→ Task prompt
Please set down only the lines running from the one with "Open File Explorer from the taskbar" through the last line of the entries, exactly as written and without any pictures.

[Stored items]

▬▬▬▬▬▬▬▬▬▬

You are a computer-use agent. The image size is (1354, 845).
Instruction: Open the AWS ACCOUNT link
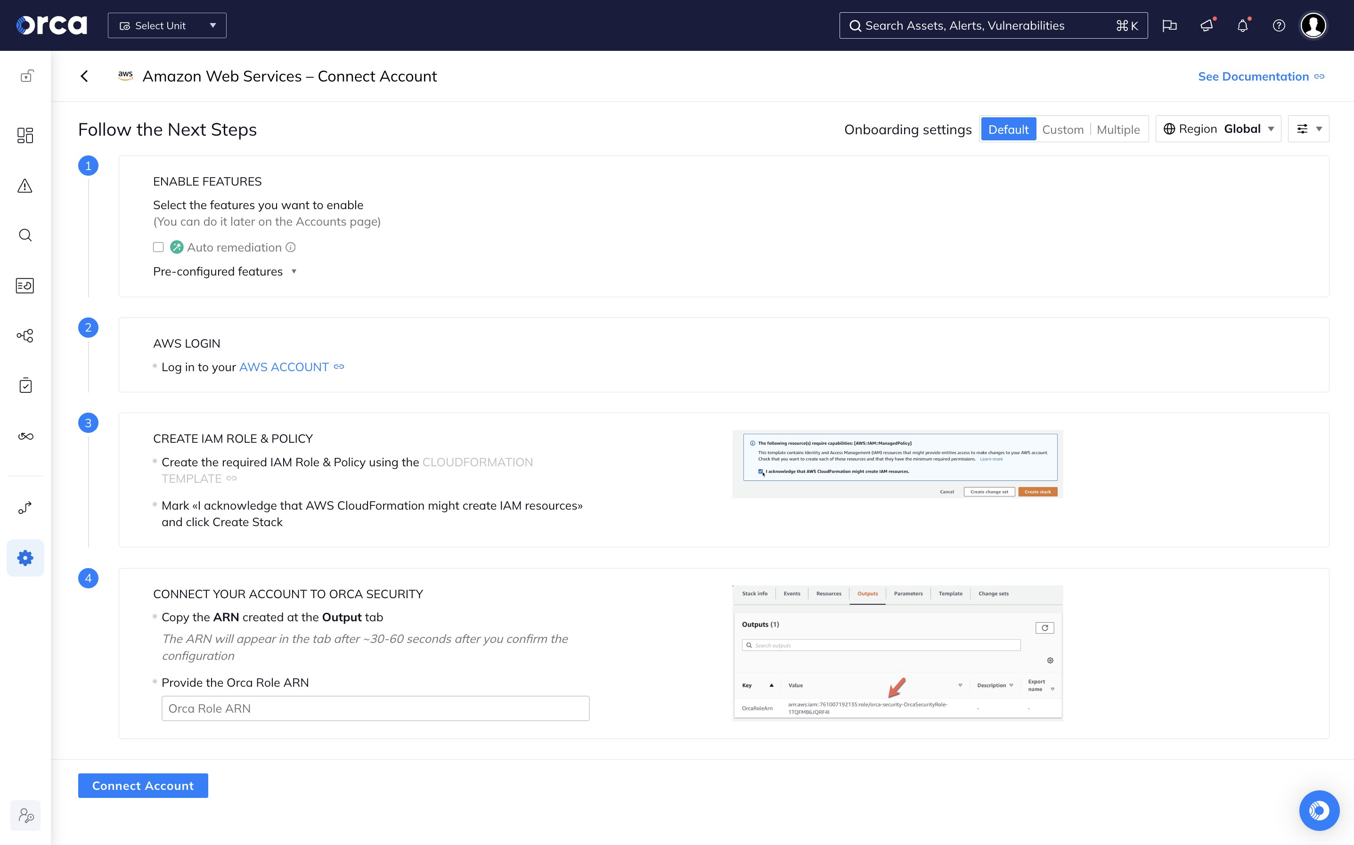(x=284, y=367)
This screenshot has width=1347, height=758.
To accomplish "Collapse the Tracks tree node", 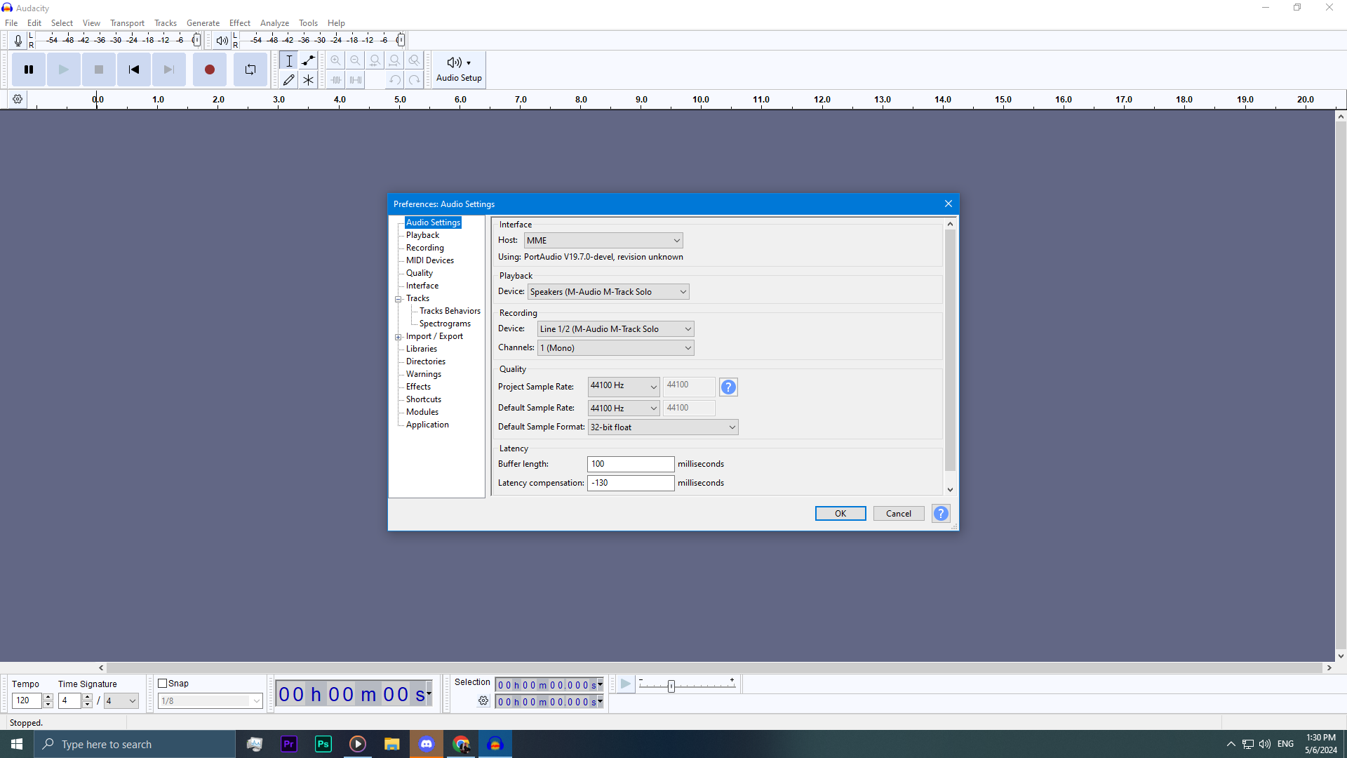I will [x=398, y=299].
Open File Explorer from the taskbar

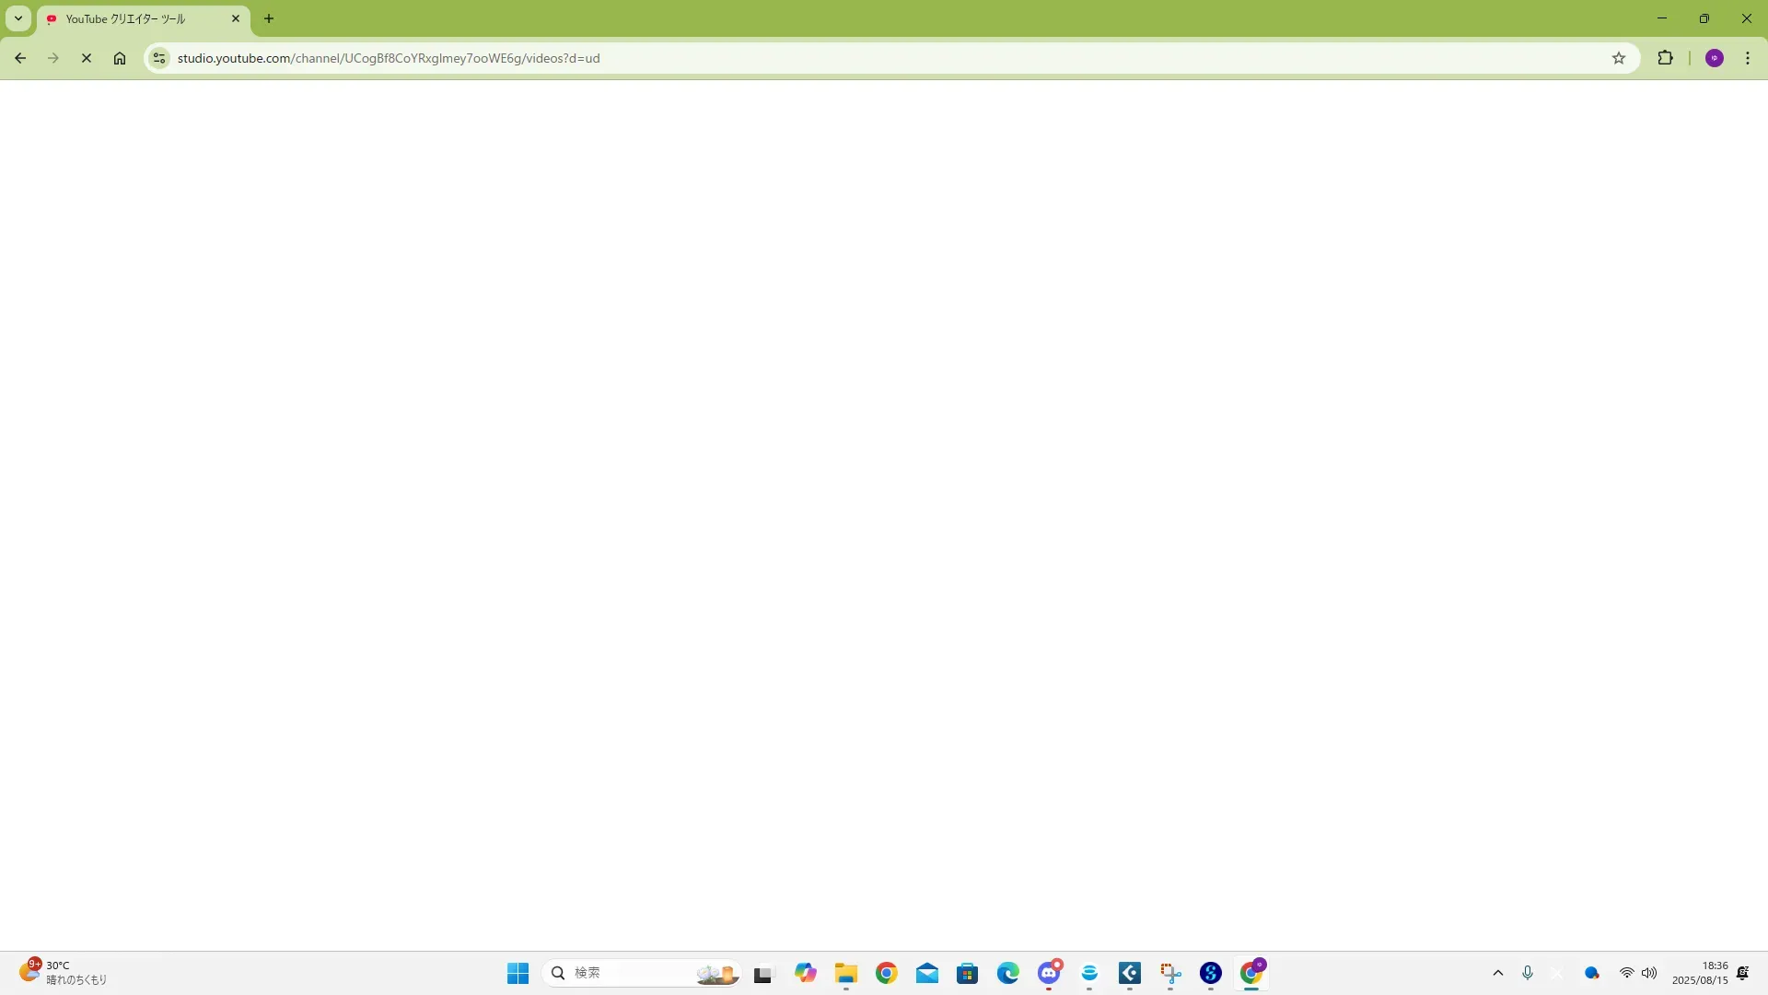point(846,973)
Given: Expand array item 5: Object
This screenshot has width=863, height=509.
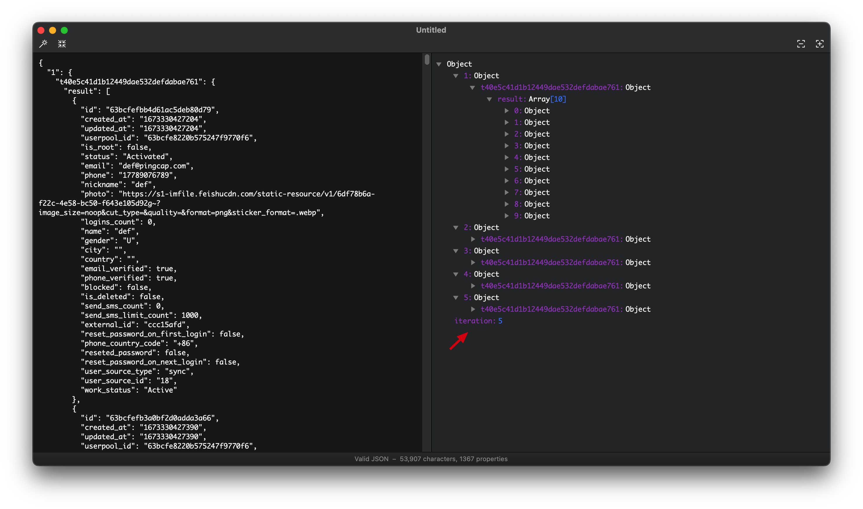Looking at the screenshot, I should click(x=507, y=169).
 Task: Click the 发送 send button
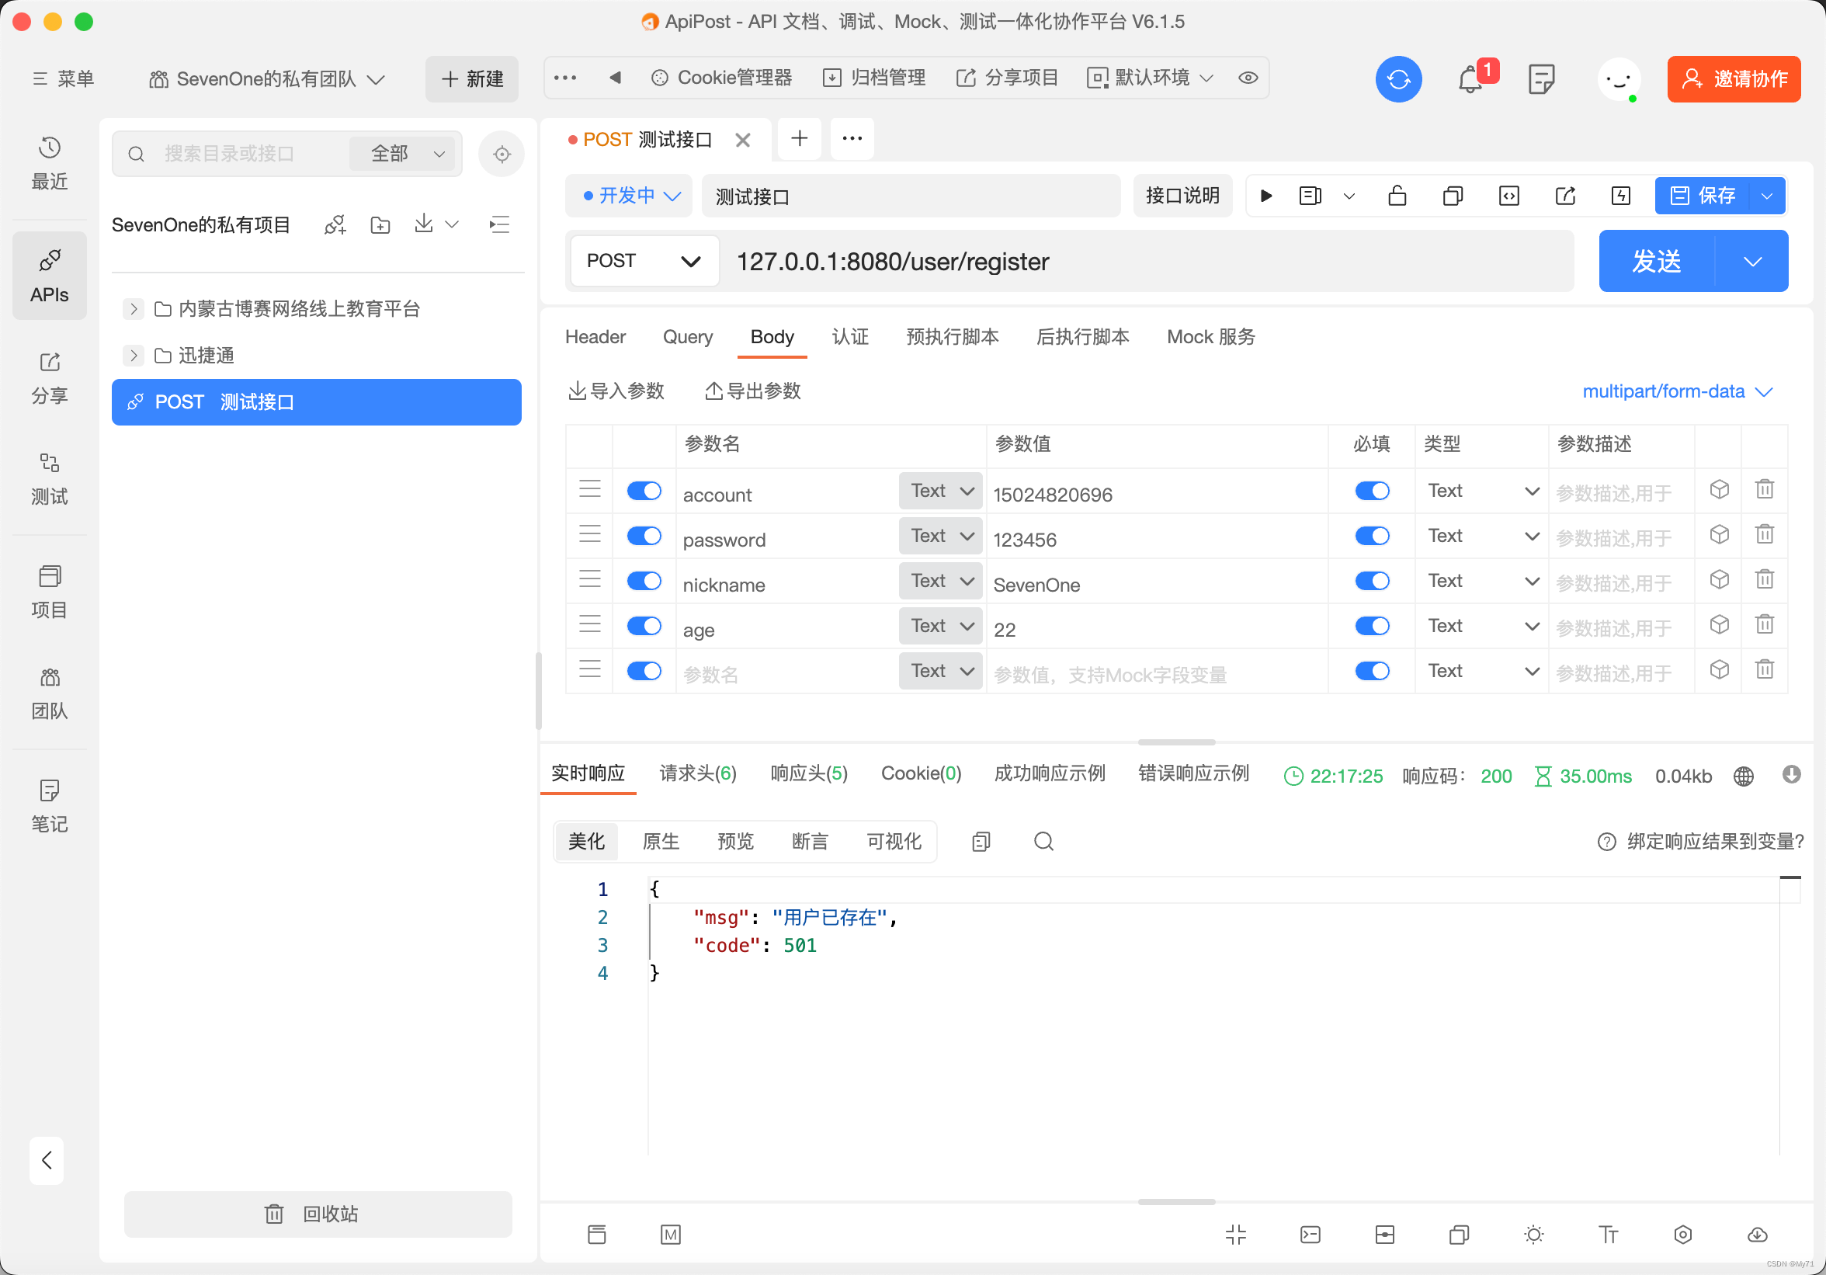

▬▬▬▬▬▬▬▬▬▬

→ Answer space
Open File Explorer from the taskbar

point(846,973)
Given: Expand array item 5: Object
This screenshot has width=863, height=509.
Looking at the screenshot, I should click(x=507, y=169).
 Task: Click the 发送 send button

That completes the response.